**YOUR INSTRUCTIONS**
Reproduce each of the following entries line for line, without changing anything.

--- START OF EXERCISE INPUTS ---

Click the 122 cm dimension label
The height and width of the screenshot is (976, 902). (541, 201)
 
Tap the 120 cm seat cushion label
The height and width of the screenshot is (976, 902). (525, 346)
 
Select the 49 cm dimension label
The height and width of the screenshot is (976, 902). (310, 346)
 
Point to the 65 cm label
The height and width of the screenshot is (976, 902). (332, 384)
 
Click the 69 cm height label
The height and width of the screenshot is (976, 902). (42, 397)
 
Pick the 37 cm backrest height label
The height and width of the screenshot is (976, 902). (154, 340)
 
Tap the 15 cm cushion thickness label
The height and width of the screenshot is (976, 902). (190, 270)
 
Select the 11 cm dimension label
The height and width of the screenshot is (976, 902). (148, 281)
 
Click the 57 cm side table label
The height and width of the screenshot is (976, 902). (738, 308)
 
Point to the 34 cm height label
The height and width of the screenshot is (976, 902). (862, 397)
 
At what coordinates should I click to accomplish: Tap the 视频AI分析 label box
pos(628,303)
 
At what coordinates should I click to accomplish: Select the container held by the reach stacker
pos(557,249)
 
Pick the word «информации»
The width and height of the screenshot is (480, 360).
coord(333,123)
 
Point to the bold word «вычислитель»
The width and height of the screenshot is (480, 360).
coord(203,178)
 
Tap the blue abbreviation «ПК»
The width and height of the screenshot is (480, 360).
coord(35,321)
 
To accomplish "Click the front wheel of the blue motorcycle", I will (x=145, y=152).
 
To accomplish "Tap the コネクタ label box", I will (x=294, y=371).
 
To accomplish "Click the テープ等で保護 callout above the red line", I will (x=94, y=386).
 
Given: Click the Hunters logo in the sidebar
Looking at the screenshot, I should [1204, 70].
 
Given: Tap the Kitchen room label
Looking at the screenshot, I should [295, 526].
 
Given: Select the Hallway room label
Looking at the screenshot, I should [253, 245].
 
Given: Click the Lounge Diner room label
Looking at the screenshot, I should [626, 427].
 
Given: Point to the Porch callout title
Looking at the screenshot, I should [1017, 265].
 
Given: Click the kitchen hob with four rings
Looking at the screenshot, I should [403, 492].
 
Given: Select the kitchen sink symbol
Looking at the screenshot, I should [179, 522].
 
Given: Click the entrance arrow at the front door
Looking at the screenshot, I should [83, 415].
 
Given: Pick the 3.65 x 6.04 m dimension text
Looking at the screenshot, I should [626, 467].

--- END OF EXERCISE INPUTS ---

**ANSWER**
Click the 122 cm dimension label
The height and width of the screenshot is (976, 902). (541, 201)
 
Tap the 120 cm seat cushion label
The height and width of the screenshot is (976, 902). (525, 346)
 
Select the 49 cm dimension label
The height and width of the screenshot is (976, 902). (310, 346)
 
Point to the 65 cm label
The height and width of the screenshot is (976, 902). (332, 384)
 
Click the 69 cm height label
The height and width of the screenshot is (976, 902). (42, 397)
 
Pick the 37 cm backrest height label
The height and width of the screenshot is (976, 902). (154, 340)
 
Tap the 15 cm cushion thickness label
The height and width of the screenshot is (976, 902). (190, 270)
 
Select the 11 cm dimension label
The height and width of the screenshot is (976, 902). (148, 281)
 
Click the 57 cm side table label
The height and width of the screenshot is (976, 902). (738, 308)
 
Point to the 34 cm height label
The height and width of the screenshot is (976, 902). (862, 397)
 
At what coordinates should I click to accomplish: Tap the 视频AI分析 label box
pos(628,303)
 
At what coordinates should I click to accomplish: Select the container held by the reach stacker
pos(557,249)
 
Pick the word «информации»
The width and height of the screenshot is (480, 360).
coord(333,123)
 
Point to the bold word «вычислитель»
The width and height of the screenshot is (480, 360).
coord(203,178)
 
Tap the blue abbreviation «ПК»
The width and height of the screenshot is (480, 360).
coord(35,321)
 
To accomplish "Click the front wheel of the blue motorcycle", I will (x=145, y=152).
 
To accomplish "Tap the コネクタ label box", I will (x=294, y=371).
 
To accomplish "Click the テープ等で保護 callout above the red line", I will (x=94, y=386).
 
Given: Click the Hunters logo in the sidebar
Looking at the screenshot, I should [1204, 70].
 
Given: Tap the Kitchen room label
Looking at the screenshot, I should [295, 526].
 
Given: Select the Hallway room label
Looking at the screenshot, I should [253, 245].
 
Given: Click the Lounge Diner room label
Looking at the screenshot, I should [626, 427].
 
Given: Point to the Porch callout title
Looking at the screenshot, I should [1017, 265].
 
Given: Click the kitchen hob with four rings
Looking at the screenshot, I should [403, 492].
 
Given: Select the kitchen sink symbol
Looking at the screenshot, I should [179, 522].
 
Given: Click the entrance arrow at the front door
Looking at the screenshot, I should [83, 415].
 
Given: Pick the 3.65 x 6.04 m dimension text
Looking at the screenshot, I should [626, 467].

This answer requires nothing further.